Each year, 12 boys and 12 girls are selected for the program, all of whom come from 20 counties surrounding Stanford. "The goal is to really provide services and opportunities to students who are in our backyard, if you will," Ned told me. The students have a well-rounded curriculum - not only do they attend lectures by leading academics and industry professionals, anatomy lectures and labs (with cadavers!), and twice-weekly clinical internships, but they have non-clinical days where they investigate departments like hospital food service, security, and art therapy. "We want to show them that it takes multiple people in multiple areas to really make the hospital function. Most of the time, many of my students serve as translators for their parents when they go into the hospital. This is the flip side: the provider's perspective, not the patient's. It's been an interesting experience to see them switch mindsets."

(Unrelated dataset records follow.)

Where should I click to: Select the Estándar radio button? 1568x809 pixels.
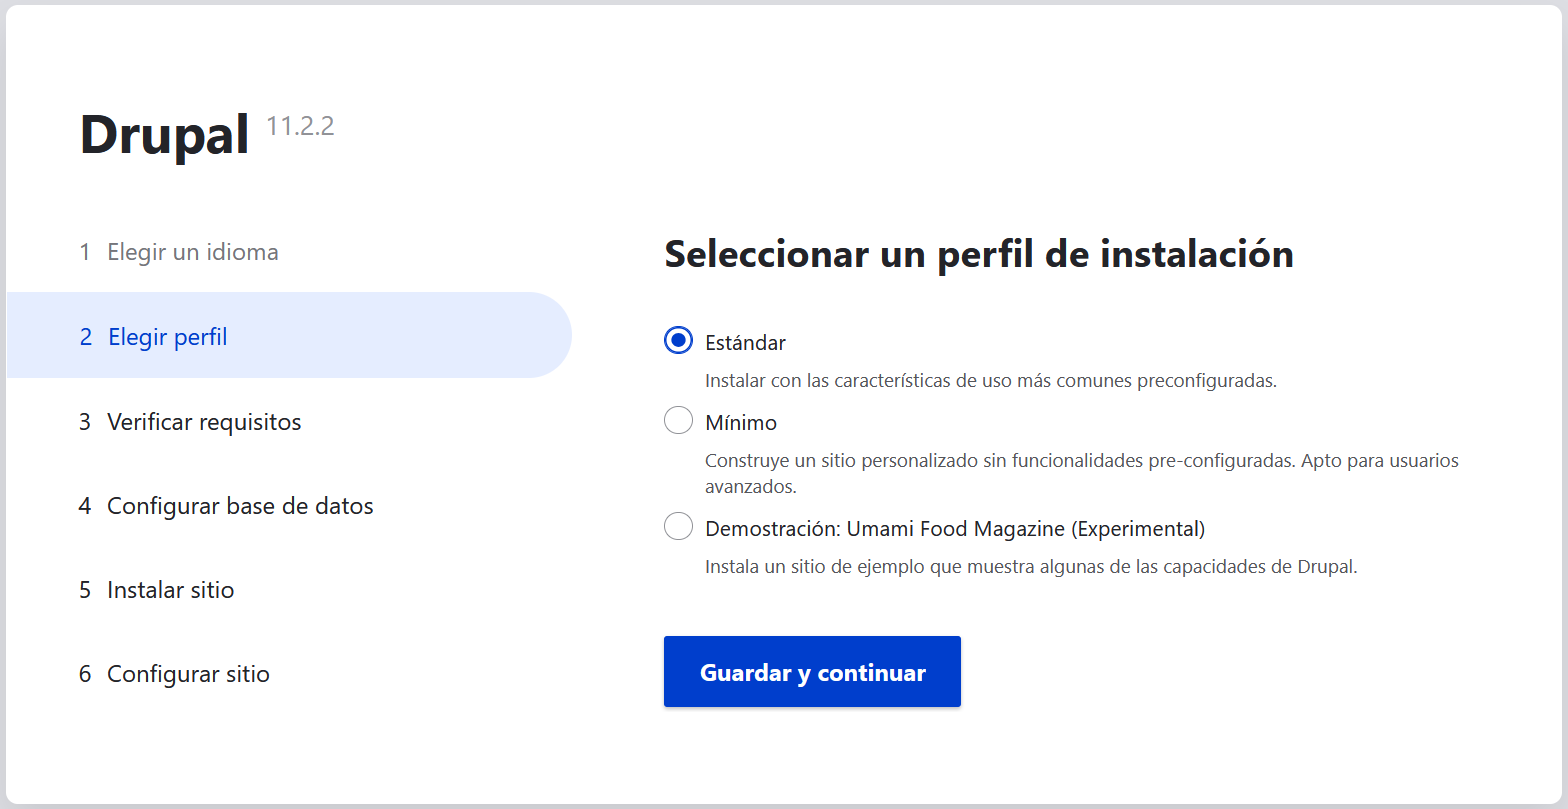pos(678,341)
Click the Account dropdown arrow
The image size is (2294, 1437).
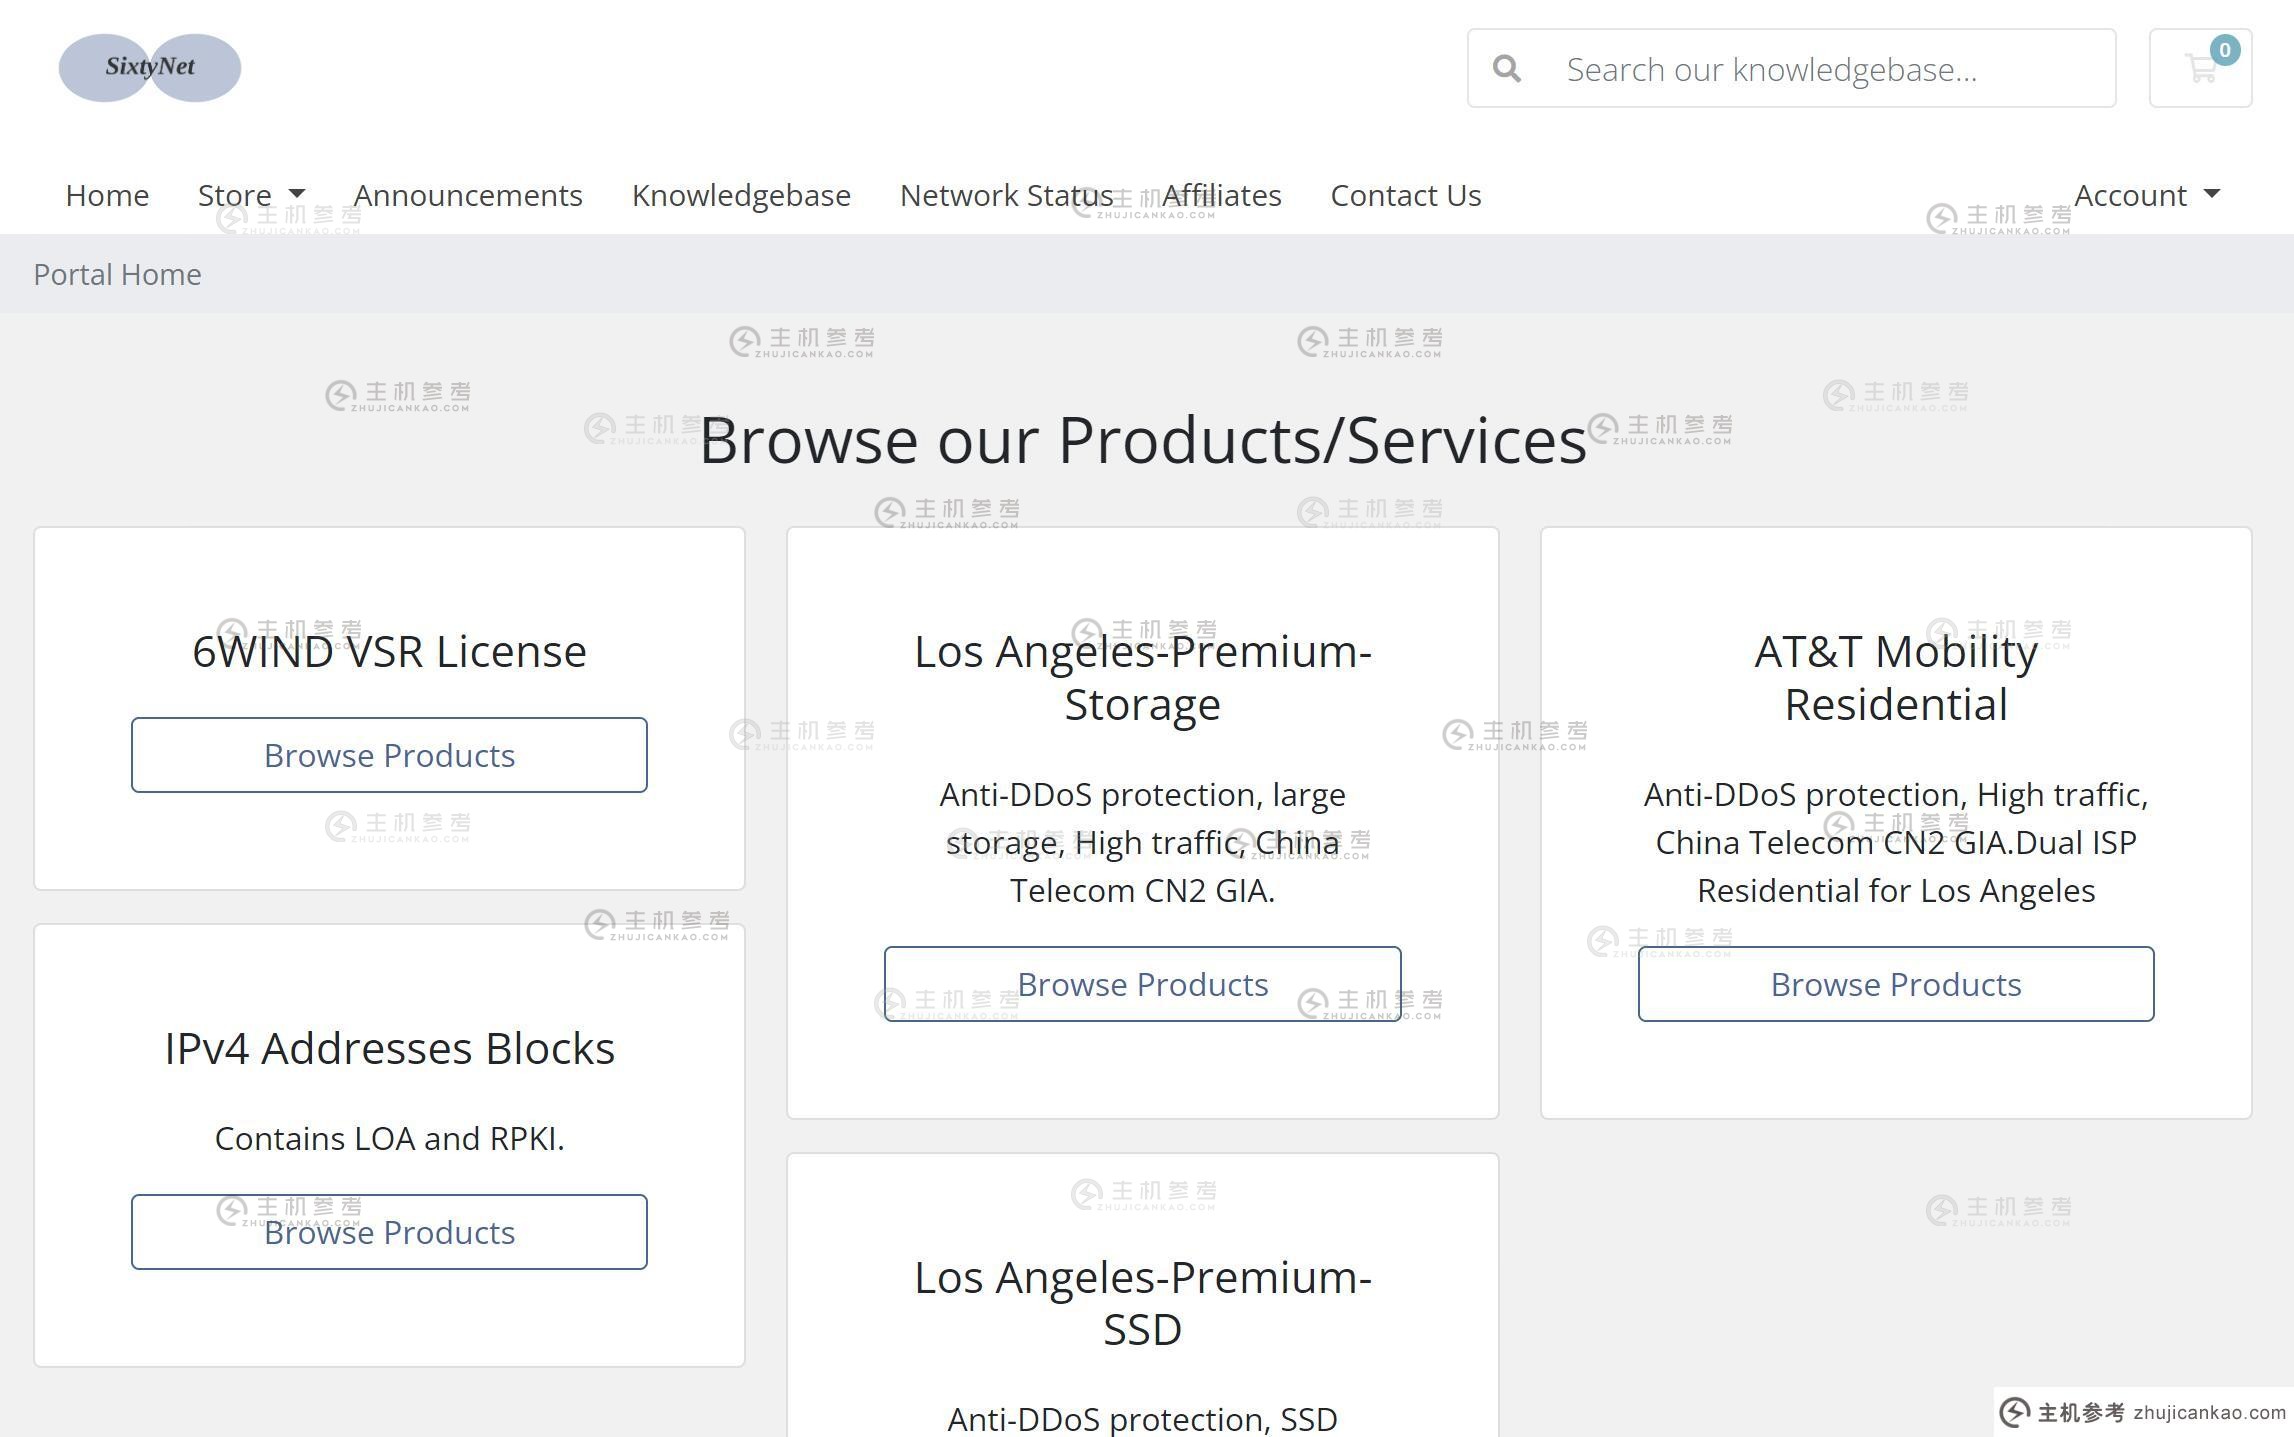pos(2216,194)
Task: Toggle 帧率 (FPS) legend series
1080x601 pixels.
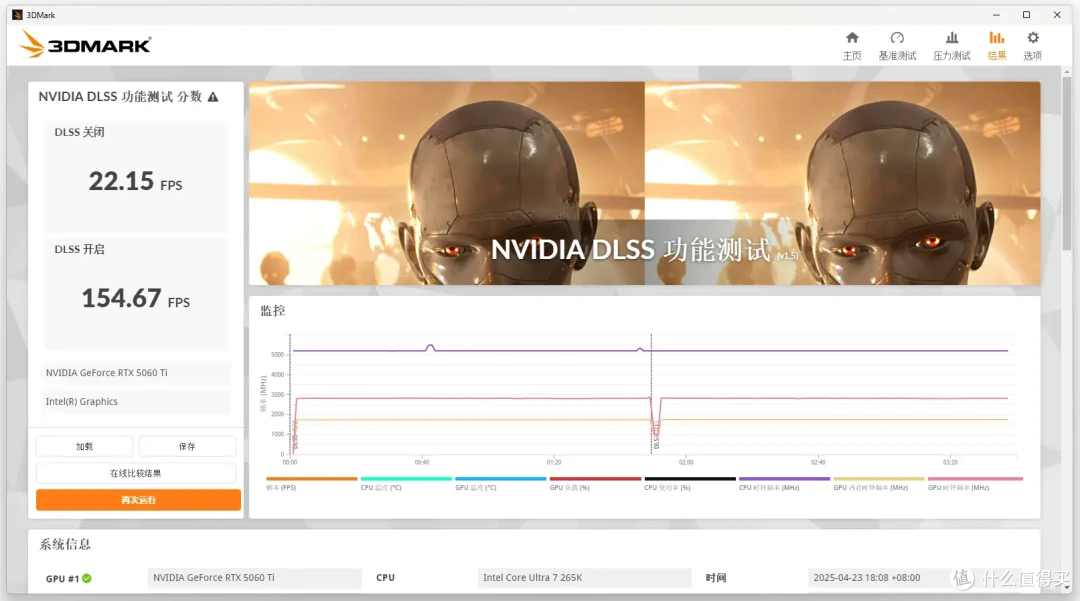Action: pos(311,479)
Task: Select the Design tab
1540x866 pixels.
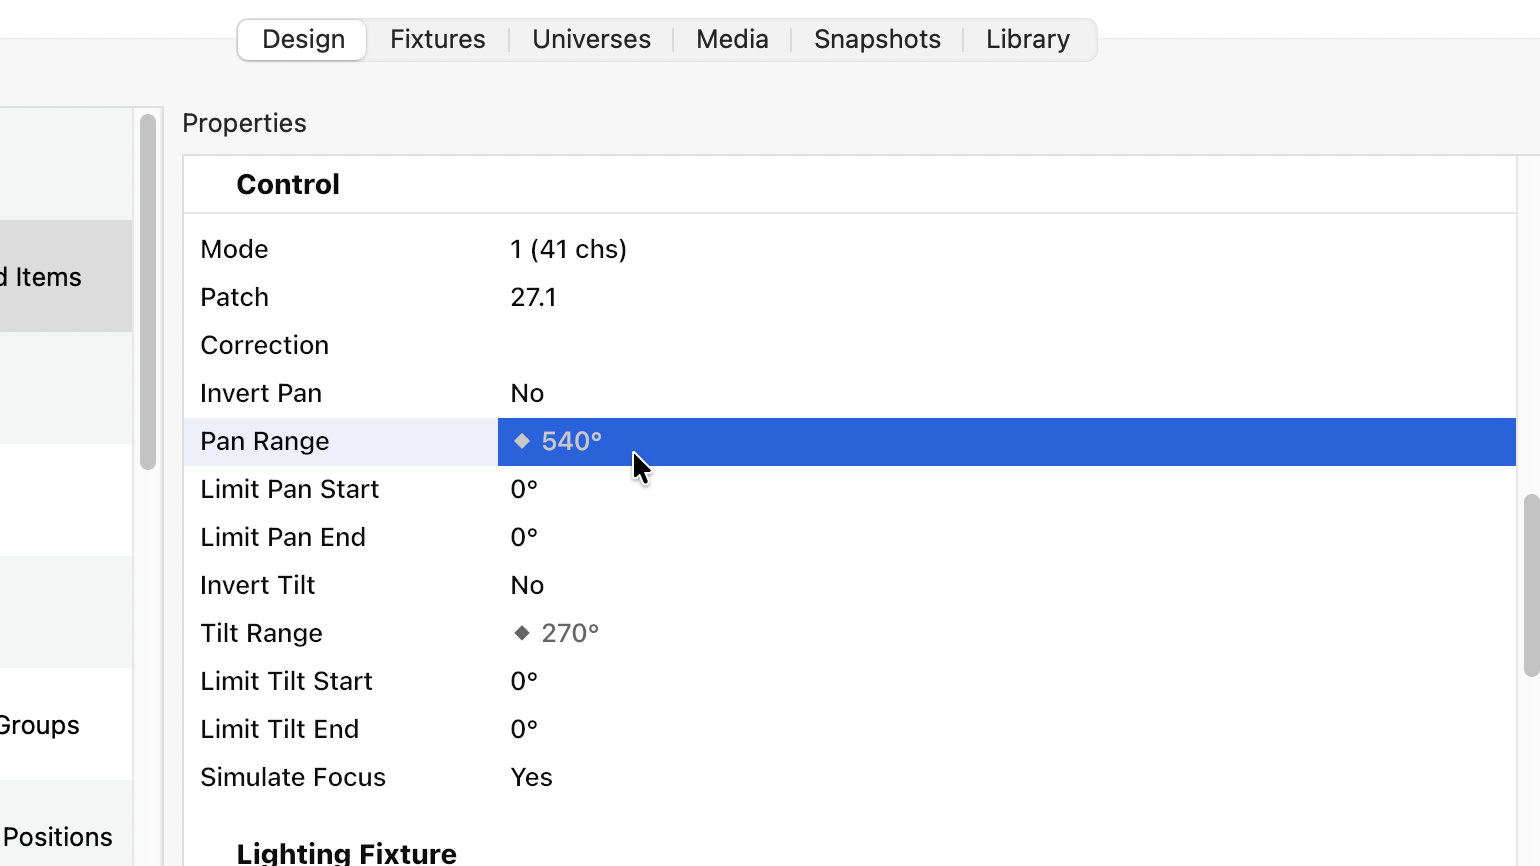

Programming includes SAT prep, "game shows" to improve knowledge retention, and evening workshops that include leadership development and performing arts. Ned wants the students to know that "you can take a well-rounded liberal arts education, get into medical school, and still practice your craft, embracing both sides of your identity." Community service is also a key feature of the program, such as the beautification project they did at the East Palo Alto YMCA the Saturday before our interview.
Ned told me one of the major ways the program has expanded recently is by including social science curriculum, which discusses the context of medicine and health disparities. She and her undergraduate staff talk to the students about identity, power, privilege, advocacy, and disparities in a workshop she developed called "person in the mirror," which gives them terms, names, and concepts to bring to bear on their everyday experience. "We talk about how they move within the world, and how they react with respect to the different forms of their identity. It's that kind of content that gets them to think... It's really cool to see their eyes light up, when the dots are connecting."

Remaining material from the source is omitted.